Task directions.
Check each line of the records below for the word "agent" and give the number of lines that have it, with nothing added.

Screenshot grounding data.
○ ○ ○ ○ ○

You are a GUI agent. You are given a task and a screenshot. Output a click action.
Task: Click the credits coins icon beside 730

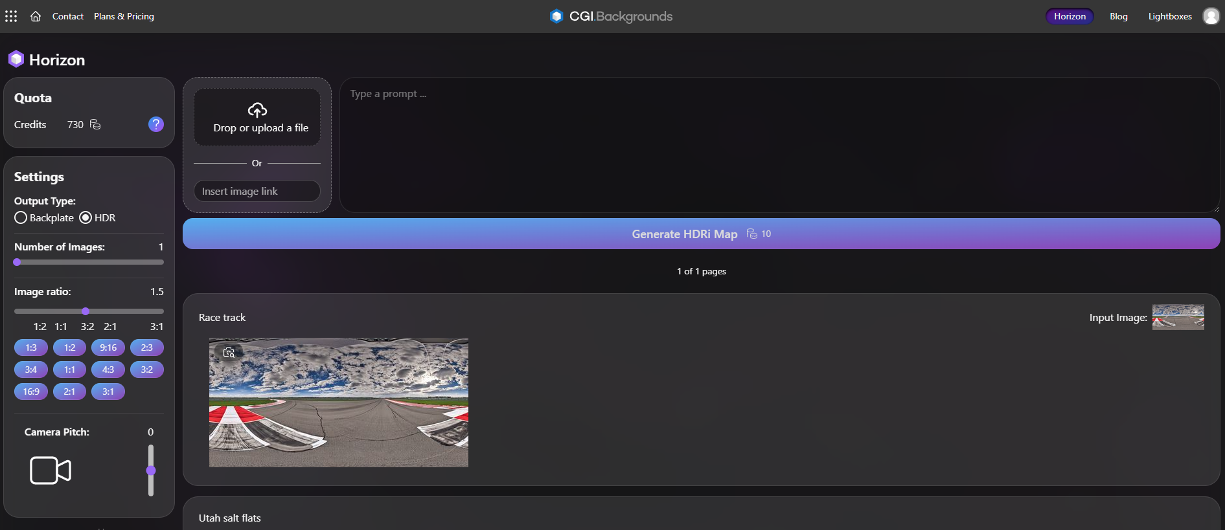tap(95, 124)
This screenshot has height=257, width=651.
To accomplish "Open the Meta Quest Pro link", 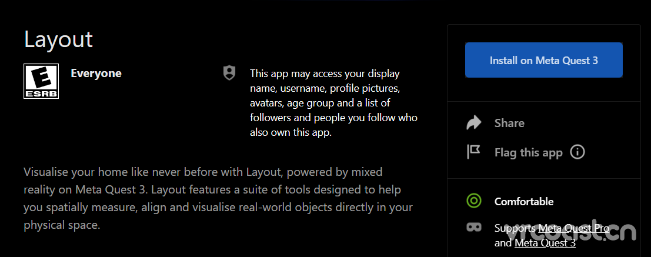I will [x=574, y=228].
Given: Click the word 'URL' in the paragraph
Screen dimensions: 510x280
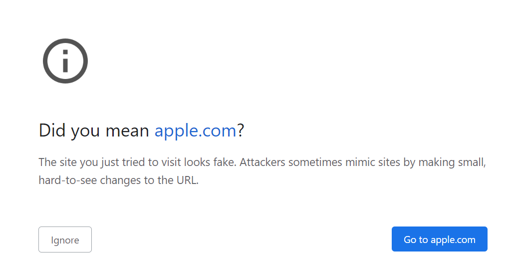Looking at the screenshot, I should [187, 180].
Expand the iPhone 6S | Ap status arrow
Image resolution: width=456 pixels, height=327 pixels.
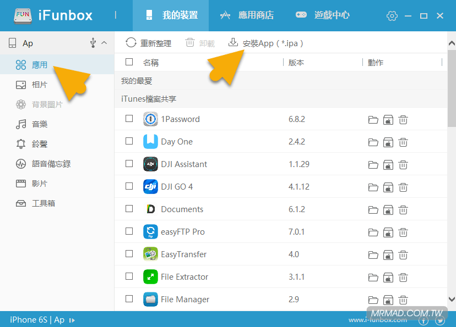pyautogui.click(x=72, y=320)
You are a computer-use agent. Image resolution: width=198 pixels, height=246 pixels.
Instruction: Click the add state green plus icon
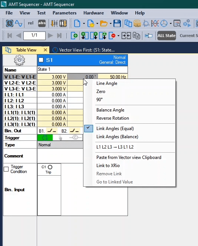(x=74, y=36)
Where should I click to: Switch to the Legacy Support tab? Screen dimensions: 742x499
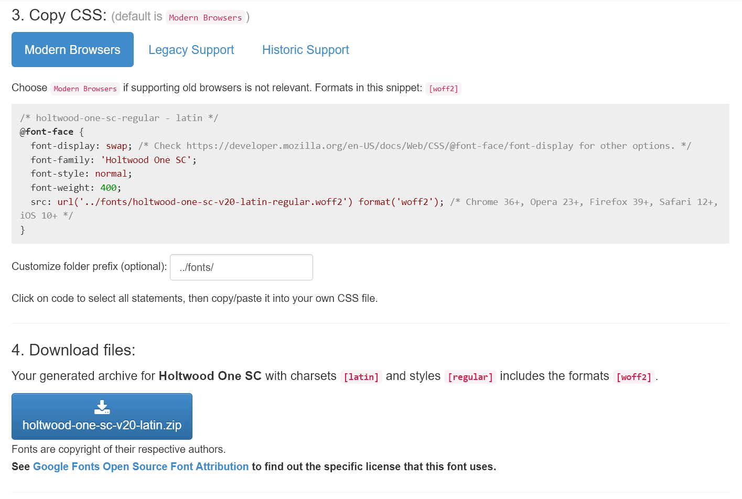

○ ○ ○ ○ ○

Response to this task.
2